Here Segment has no opinion. It is merely a data warehouse that connects any amount of data sources and destinations bi-directionally.
Segment itself could (and already does) solve part of the source of Truth problem for many brands (especially the massive ones) by creating a sort of data warehouse.
But it's not a tool focused exclusively on ecommerce retail. So, it remains a heavy development lift to correlate individual data points to each other in a meaningful fashion before passing it onto a reporting tool (as a destination).
At Cogsy, we're currently building the missing source of Truth for Shopify merchants and Amazon sellers, regardless of whether they rely on a consolidated or decentralized tech stack. Meaning, with the Cogsy tool, you can:
- Integrate the tools you already rely on to centralize the data contained in your tech stack
- Sync product metadata and sales orders from Shopify and Amazon to understand current demand trends
- Connect ShipBob to get real-time inventory levels
- Grab purchase order information from Anvyl to understand incoming and in-production inventory
- Automatically connect your spreadsheets to ensure all your operational data is represented and up-to-date
- Factor marketing events into your operational plans to ensure you have enough supply to meet demand and unlock new revenue
The results? Brands that use Cogsy (like Caraway) generate 40% more revenue and save 20+ hours every week on inventory management.
But we'll admit, Cogsy is still not a perfect solution to ecommerce's missing source of Truth (it’s still a work in progress). So, as we hack away, here are a few recommendations to improve your source of Truth (even if it's not Cogsy):
Be aware of those outlying edges where you lack visibility
The anecdote I often share is how my dad (an accountant) destroyed the concept of materiality to me. He would say that when your Trial Balance is off by $1, you can't write that off as immaterial because you could be off $1,000,000 on the debit side and $999,999 on the credit side.
The same is true for your data. You don't know what you don't know, and some outlying edges might materially impact your business without you realizing it.
Marry your cross-functional data sources
Some of the silos preventing your brand from having a single source of truth will be ones your team created (even if unintentionally). And when left operating in isolation, these silos only hinder growth.
Preventing this pitfall comes down to marketing understanding inventory availability, operations understanding what marketing is planning, and CX understanding returns.

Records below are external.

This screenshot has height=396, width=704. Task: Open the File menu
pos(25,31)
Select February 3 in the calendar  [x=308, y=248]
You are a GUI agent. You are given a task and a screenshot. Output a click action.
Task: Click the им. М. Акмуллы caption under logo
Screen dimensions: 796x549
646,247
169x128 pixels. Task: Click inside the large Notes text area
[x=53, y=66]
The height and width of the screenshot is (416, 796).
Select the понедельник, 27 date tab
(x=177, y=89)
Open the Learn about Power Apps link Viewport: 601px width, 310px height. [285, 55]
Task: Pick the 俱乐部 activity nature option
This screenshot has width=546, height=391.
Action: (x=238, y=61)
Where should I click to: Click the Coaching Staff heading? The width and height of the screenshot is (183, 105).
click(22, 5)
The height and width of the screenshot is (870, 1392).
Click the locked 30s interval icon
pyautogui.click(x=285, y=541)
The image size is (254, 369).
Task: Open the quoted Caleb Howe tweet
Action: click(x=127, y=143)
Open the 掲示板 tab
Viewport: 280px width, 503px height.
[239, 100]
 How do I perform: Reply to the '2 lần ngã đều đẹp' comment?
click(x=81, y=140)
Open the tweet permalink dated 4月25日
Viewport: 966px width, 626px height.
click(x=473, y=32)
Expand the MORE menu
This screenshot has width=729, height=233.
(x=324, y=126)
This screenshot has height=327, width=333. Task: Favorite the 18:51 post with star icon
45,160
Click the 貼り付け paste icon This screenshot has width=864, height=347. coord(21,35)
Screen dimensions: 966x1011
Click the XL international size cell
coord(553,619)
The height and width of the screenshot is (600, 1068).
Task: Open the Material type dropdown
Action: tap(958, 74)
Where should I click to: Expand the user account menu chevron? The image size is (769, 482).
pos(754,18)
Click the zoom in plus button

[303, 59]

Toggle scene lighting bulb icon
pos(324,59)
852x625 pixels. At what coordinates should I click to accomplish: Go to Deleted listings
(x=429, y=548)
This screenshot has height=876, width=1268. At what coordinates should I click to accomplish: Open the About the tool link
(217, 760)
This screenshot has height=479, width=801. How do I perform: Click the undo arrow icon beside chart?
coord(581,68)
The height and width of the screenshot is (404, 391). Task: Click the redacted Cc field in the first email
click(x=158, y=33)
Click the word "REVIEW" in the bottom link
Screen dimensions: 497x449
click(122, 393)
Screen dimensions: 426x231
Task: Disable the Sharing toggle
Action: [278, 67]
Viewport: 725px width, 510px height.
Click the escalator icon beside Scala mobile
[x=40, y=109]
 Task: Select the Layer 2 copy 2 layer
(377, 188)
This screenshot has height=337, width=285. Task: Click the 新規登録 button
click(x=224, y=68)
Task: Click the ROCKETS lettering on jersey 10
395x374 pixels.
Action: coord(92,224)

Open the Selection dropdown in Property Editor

To do this, find ways to at least put these different data sets side-by-side, forcing them into the same conversation. This will naturally ensure more holistic decision-making and prevent these silos from continuing.
Do a health check on your (raw) data
We've previously discussed how bad data leads to inventory planning mistakes (and how you can avoid those common pitfalls). But there seems to be this underlying assumption that you can't fix bad data. This simply isn't true.
You might be unable to fix inadequate historical information, but getting your data sources in a good place is a great start. And the best time to do that is today.
You can fix your data by applying a "trust, but verify" mindset to all your data sources. Meaning, use the information you have but actively work to double-check that it's reliable (such as by cross-checking data points across systems).
Just make sure you know which tools are data conduits and which actually transform data. This will also help you identify the true source for individual data points, so you can confirm which sources are reliable when conflicting data pops up.